How European Legal Mechanisms Contribute to a Lowering of Protection of Rights and the Rule of Law

Saturday, April 16, 2016
Assembly G (DoubleTree by Hilton Philadelphia Center City)
Orsolya Salát , Doctoral School of Political Science, Public Policy and International Relations, Central European University
Europe is built on, woven together and fueled by law. However, it is law which diverges in several regards from an idealtypical understanding of law. Even though European law comes from above, it is mediated in application by national authorities and courts, and relies on intra-European comparison in interpretation in crucial areas, such as fundamental rights and constitutional institutions. Europe is constrained internally by the very cement which holds it together: the nature of legal integration. The paper will show on particular examples that the European Union and the Council of Europe legal construct most of the times cannot remedy even obvious violations of applicable legal standards, and sometimes simply rubberstamps and thereby legitimizes the disregard of fundamental rights and the rule of law.

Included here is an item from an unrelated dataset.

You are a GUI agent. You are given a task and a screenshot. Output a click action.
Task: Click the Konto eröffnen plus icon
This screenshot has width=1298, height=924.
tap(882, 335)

It will argue that contrary to received wisdom, European legal mechanisms, especially because of their comparative aspect, might in fact create a race to the bottom in terms of fundamental rights, rule of law, and democracy. Simply, in many regards, "old Europe" has not reached the level of strong institutional protection Hungary has in the 1990s. Now that high level protection is dismantled by reference to European legal standards. It is high time to raise those standards before the Hungarian disease reaches other member states.